The CaseContext in casehub-engine has been, since the beginning, a flat Map<String, Object>. Workers write their output into it, the engine writes its signals — actionGateRejected, workItemEscalated, whatever — and domain initialization data lands there too. One namespace for everything.

This was always a collision waiting to happen. A worker that returns a key named actionGateRejected would silently trigger engine behaviour. Semantic domain knowledge — the fraud threshold for a fraud-check case, the entity ID for a clinical trial — lives alongside mutable worker outputs with no distinction.

We wanted to fix this properly: named panels with typed access. Working memory (mutable, worker-owned), semantic memory (read-only domain context injected at case start), episodic memory (event history — what happened in this case run, plus inter-case history from prior cases). The design went through six revision rounds before implementation began.

Three things turned out to be non-obvious.

The asJsonNode() change is a breaking change for every JQ expression. CaseContext.asJsonNode() now returns a panel document: {"working":{...},"semantic":{...},"episodic":{...}}. Every binding filter, every inputSchema, every goal condition that previously wrote .result now needs .working.result. Mechanically simple; the surprise is the blast radius — 47 test files across four modules needed updating. A parse-time warning in CaseDefinitionYamlMapper catches unmigrated expressions without blocking load.

@ConsumeEvent is compiled at build time. The design called for panel-scoped Vert.x addresses — casehub.context.changed.extracted for user-defined panels, so bindings could subscribe only to the panel they care about. But @ConsumeEvent is a Quarkus Arc annotation resolved at build time, not runtime. There is no equivalent to eventBus.consumer("dynamic.address", handler) via annotation. The fix: a single @ConsumeEvent handler on the base address, with a changedPanel field in the event. The handler reads that field to filter binding evaluation. Panel-scoped addresses are still published for external consumers.
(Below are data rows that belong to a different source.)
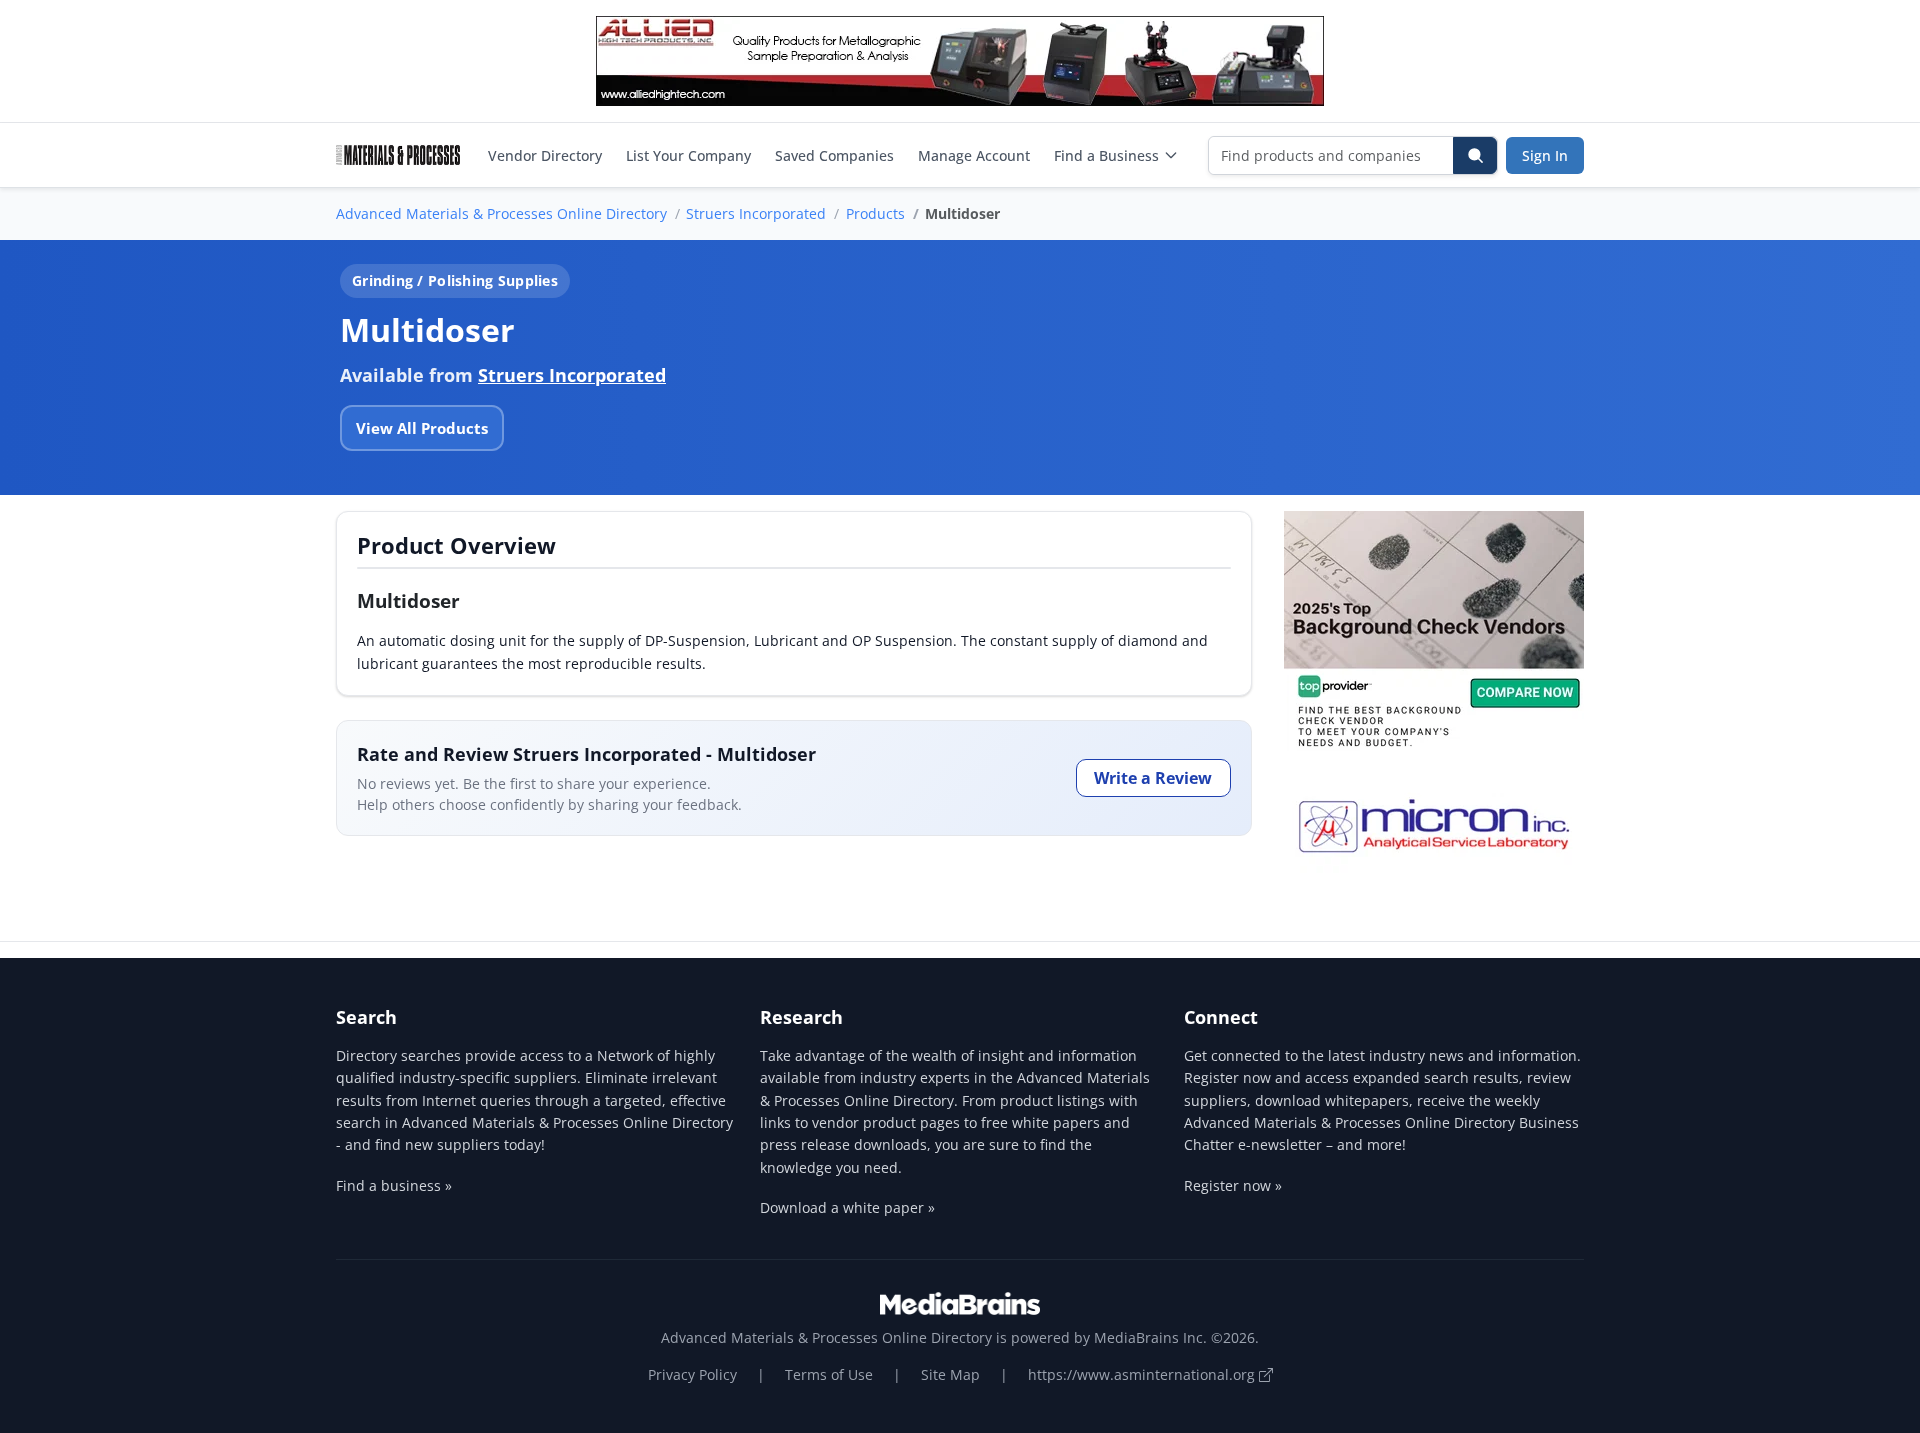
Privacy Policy (692, 1374)
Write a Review (1153, 778)
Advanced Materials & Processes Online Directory (501, 213)
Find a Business (1106, 155)
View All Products (422, 428)
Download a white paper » (847, 1207)
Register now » (1233, 1185)
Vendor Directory (545, 155)
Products (875, 213)
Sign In (1545, 155)
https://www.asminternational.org (1143, 1374)
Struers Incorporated (756, 213)
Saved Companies (834, 155)
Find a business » (394, 1185)
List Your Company (688, 155)
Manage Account (974, 155)
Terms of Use (829, 1374)
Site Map (950, 1374)
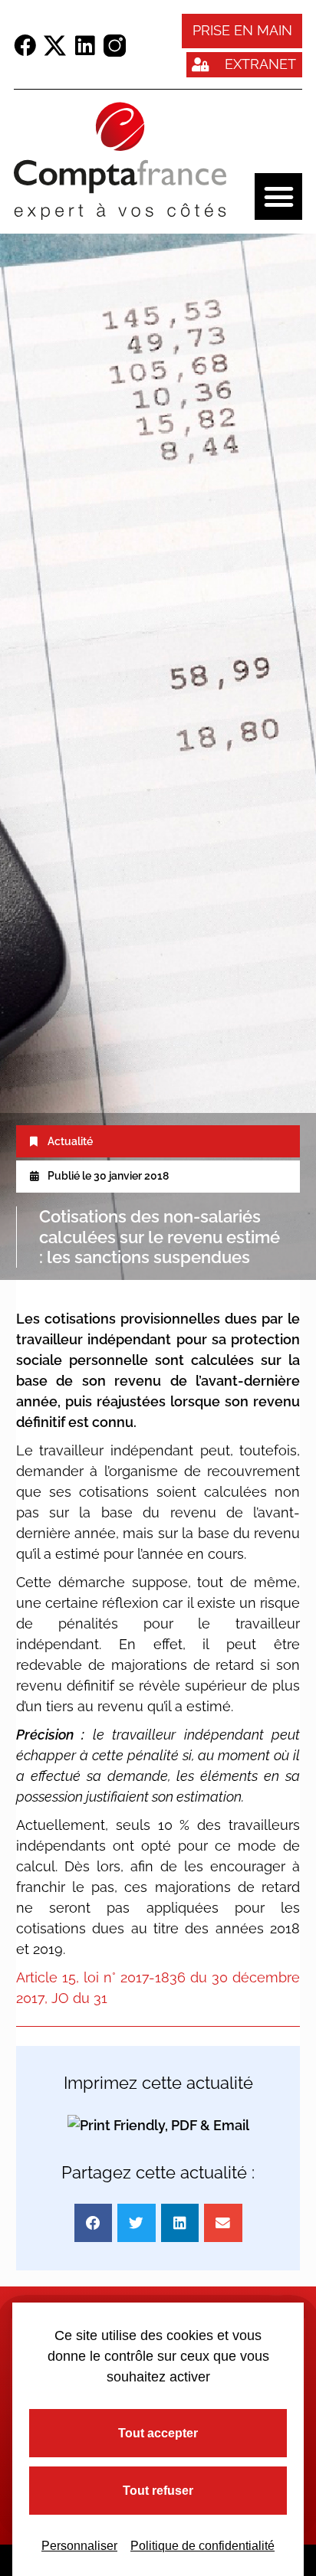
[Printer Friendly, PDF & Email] (158, 2125)
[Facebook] (25, 45)
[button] (278, 197)
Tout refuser (158, 2490)
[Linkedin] (85, 45)
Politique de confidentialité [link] (202, 2545)
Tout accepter (158, 2433)
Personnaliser (79, 2545)
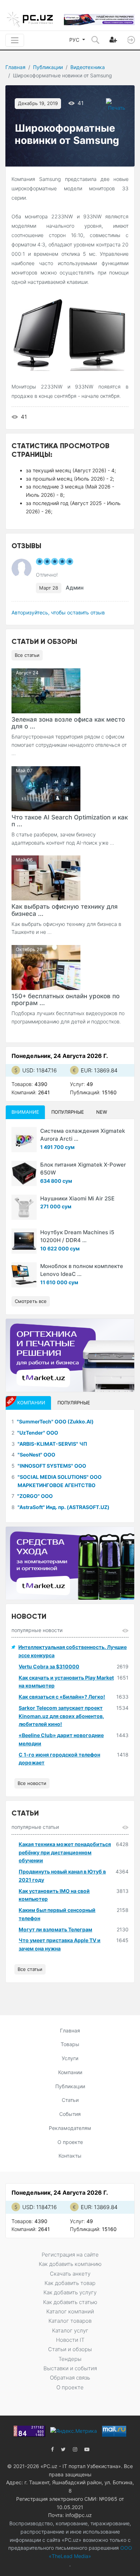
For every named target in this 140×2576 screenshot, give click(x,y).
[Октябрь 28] (45, 967)
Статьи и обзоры (70, 2349)
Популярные (67, 1112)
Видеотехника (87, 67)
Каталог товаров (70, 2320)
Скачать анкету (70, 2273)
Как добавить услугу (70, 2292)
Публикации (48, 67)
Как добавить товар (70, 2283)
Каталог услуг (70, 2330)
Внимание (25, 1112)
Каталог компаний (70, 2311)
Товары (70, 2044)
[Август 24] (45, 690)
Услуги (70, 2058)
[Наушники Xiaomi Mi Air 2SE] (24, 1207)
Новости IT (70, 2339)
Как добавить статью (70, 2302)
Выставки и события (70, 2368)
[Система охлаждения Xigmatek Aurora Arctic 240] (24, 1139)
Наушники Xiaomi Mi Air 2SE (77, 1198)
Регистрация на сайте (70, 2254)
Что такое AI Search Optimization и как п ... (69, 821)
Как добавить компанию (70, 2264)
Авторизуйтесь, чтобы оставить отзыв (58, 612)
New (101, 1112)
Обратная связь (70, 2377)
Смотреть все (31, 1301)
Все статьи (27, 655)
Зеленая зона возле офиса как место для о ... (68, 723)
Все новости (32, 1783)
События (70, 2114)
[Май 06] (45, 877)
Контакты (70, 2156)
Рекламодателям (70, 2128)
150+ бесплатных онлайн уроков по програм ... (65, 999)
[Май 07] (45, 788)
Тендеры (70, 2358)
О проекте (70, 2142)
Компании (70, 2072)
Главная (15, 67)
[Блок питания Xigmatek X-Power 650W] (24, 1173)
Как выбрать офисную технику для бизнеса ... (64, 910)
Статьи (70, 2100)
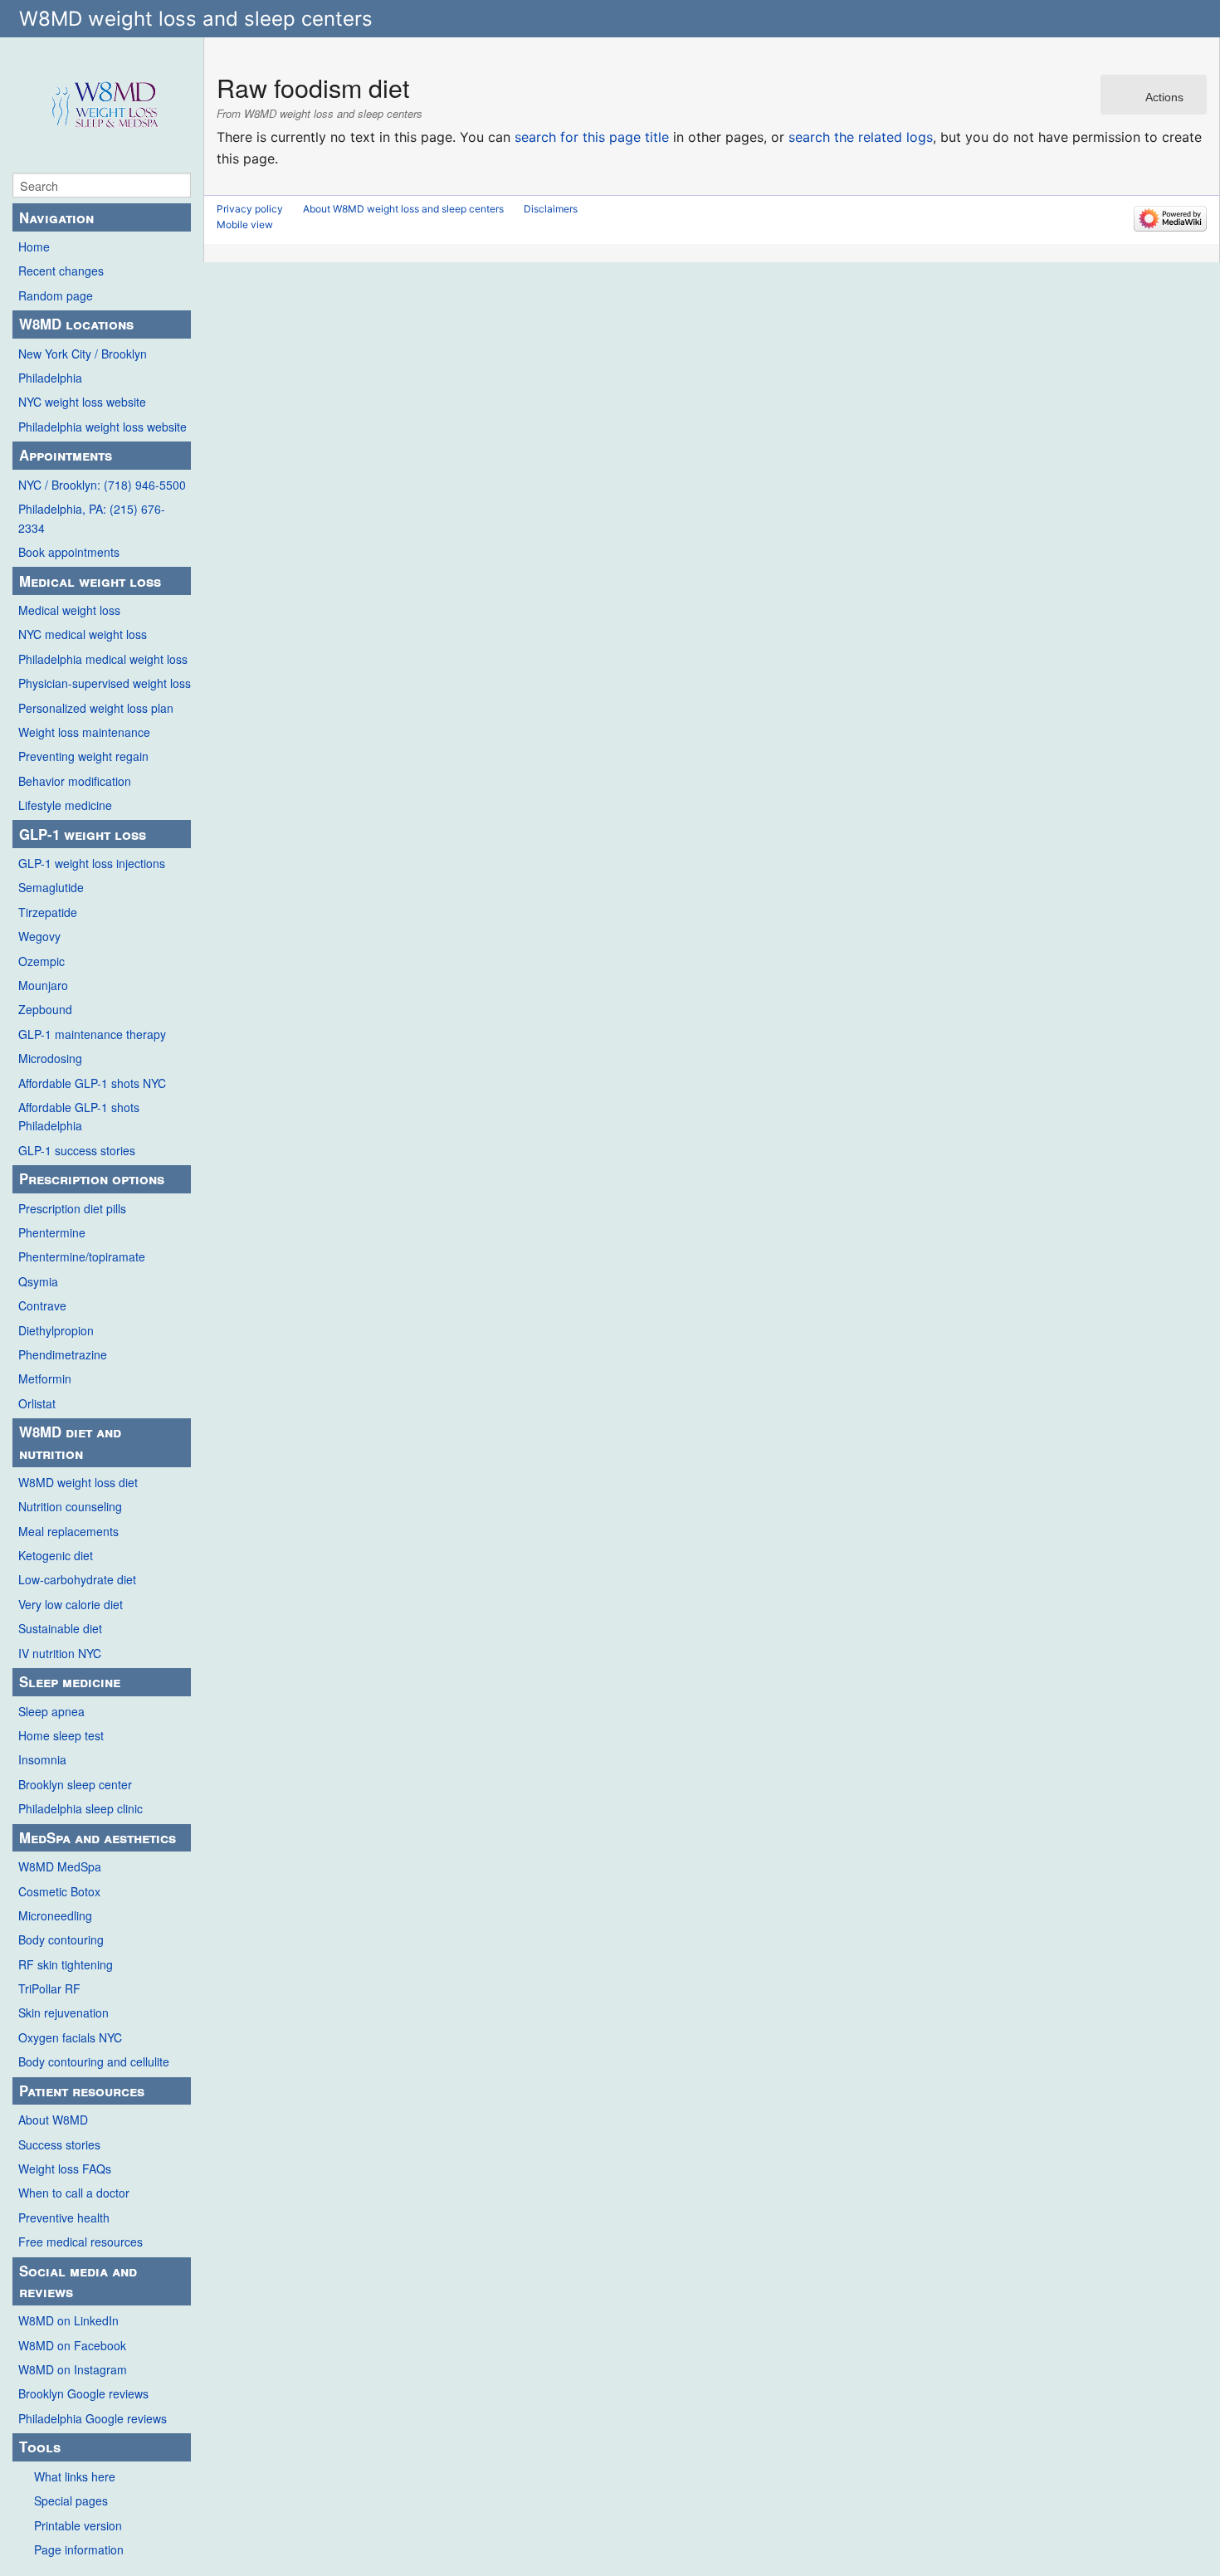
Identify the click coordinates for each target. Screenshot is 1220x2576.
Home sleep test (61, 1735)
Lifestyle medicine (65, 805)
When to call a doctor (73, 2192)
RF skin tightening (65, 1964)
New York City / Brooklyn (82, 353)
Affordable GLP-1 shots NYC (92, 1083)
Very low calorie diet (70, 1604)
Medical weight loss (69, 610)
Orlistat (37, 1403)
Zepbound (45, 1009)
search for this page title (592, 137)
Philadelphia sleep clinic (80, 1808)
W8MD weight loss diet (78, 1482)
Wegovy (39, 936)
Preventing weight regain (83, 756)
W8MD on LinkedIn (68, 2320)
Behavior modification (74, 781)
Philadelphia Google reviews (92, 2418)
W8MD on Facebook (72, 2345)
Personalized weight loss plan (95, 708)
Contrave (42, 1305)
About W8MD (53, 2119)
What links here (74, 2476)
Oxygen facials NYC (70, 2037)
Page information (79, 2549)
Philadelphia (50, 377)
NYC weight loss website (82, 401)
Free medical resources (80, 2241)
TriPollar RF (49, 1988)
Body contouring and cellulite (93, 2061)
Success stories (59, 2144)
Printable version (78, 2525)
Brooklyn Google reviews (83, 2393)
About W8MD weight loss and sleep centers (403, 208)
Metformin (44, 1378)
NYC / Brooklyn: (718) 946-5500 (102, 484)
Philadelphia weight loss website (102, 426)
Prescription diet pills (72, 1208)
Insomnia (42, 1759)
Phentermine (51, 1232)
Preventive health (64, 2217)
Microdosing (50, 1058)
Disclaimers (551, 208)
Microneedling (55, 1915)
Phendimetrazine (62, 1354)
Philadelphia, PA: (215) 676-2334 (91, 517)
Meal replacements (68, 1531)
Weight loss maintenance (84, 732)
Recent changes (61, 270)
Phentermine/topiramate (81, 1256)
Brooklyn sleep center (75, 1784)
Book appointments (69, 552)
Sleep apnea (51, 1711)
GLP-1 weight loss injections (91, 863)
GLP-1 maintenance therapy (92, 1034)
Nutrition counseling (70, 1506)
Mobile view (245, 224)
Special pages (71, 2500)
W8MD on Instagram (72, 2369)
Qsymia (38, 1281)
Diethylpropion (56, 1330)
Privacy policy (250, 208)
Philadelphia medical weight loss (103, 659)
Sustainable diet (60, 1628)
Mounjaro (43, 985)
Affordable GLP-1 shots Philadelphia (78, 1116)
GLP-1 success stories (76, 1150)
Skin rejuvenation (63, 2012)
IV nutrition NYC (59, 1653)
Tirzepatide (47, 912)
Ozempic (41, 961)
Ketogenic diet (55, 1555)
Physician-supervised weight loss (104, 683)
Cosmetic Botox (59, 1891)
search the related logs (860, 137)
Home (34, 246)
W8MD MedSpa (59, 1866)
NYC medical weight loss (82, 634)
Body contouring (61, 1939)
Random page (55, 295)
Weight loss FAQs (64, 2168)
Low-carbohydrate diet (77, 1579)
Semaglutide (51, 887)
Recovery must reconstruct panels, not flatten them. CaseStartedEventHandler stores instance.getCaseContext().asJsonNode() as the CASE_STARTED payload. After the semantics change, that payload is the full panel document. The recovery service was constructing context via new CaseContextImpl(payloadAsMap(payload)) — which would have taken {"working":{...},"semantic":{...},"episodic":{...}} and made “working”, “semantic”, and “episodic” into flat working panel keys. No error thrown; the recovered case would have had completely wrong state. The fix is CaseContextImpl.fromPanelDocument(payload), which reads the panel keys and reconstructs each panel correctly.

Claude’s code review surfaced two correctness bugs we had missed. The deep-copy utility recursed into nested Map values correctly but created new ArrayList<>(list) for List values — shallow-copying any maps inside those lists. The episodic workers list aliased its entries between a snapshot and the original, corrupting trigger evaluation. The second: the read-modify-write on the episodic panel was not atomic. getList() reads under the read lock and releases it; the modification runs unlocked; set() re-acquires the write lock. Under concurrent Quartz worker completions, the later write overwrites the earlier’s increment. Both fixed via an engineUpdate() method that holds the write lock for the full sequence.

The episodic panel ended up with two sub-sections. The intra-case section is rebuilt from EventLog on recovery and updated by the engine after each worker completion or milestone. The inter-case section queries ReactiveCaseMemoryStore at case start, giving workers access to prior history for the same entity across all previous cases. The query must not include withCaseId(currentCaseId) — a brand-new case has no stored memories, so that filter always returns empty.

The Drools integration that depends on all this — WorkingMemoryBridge, typed facts from named panels — is the next piece.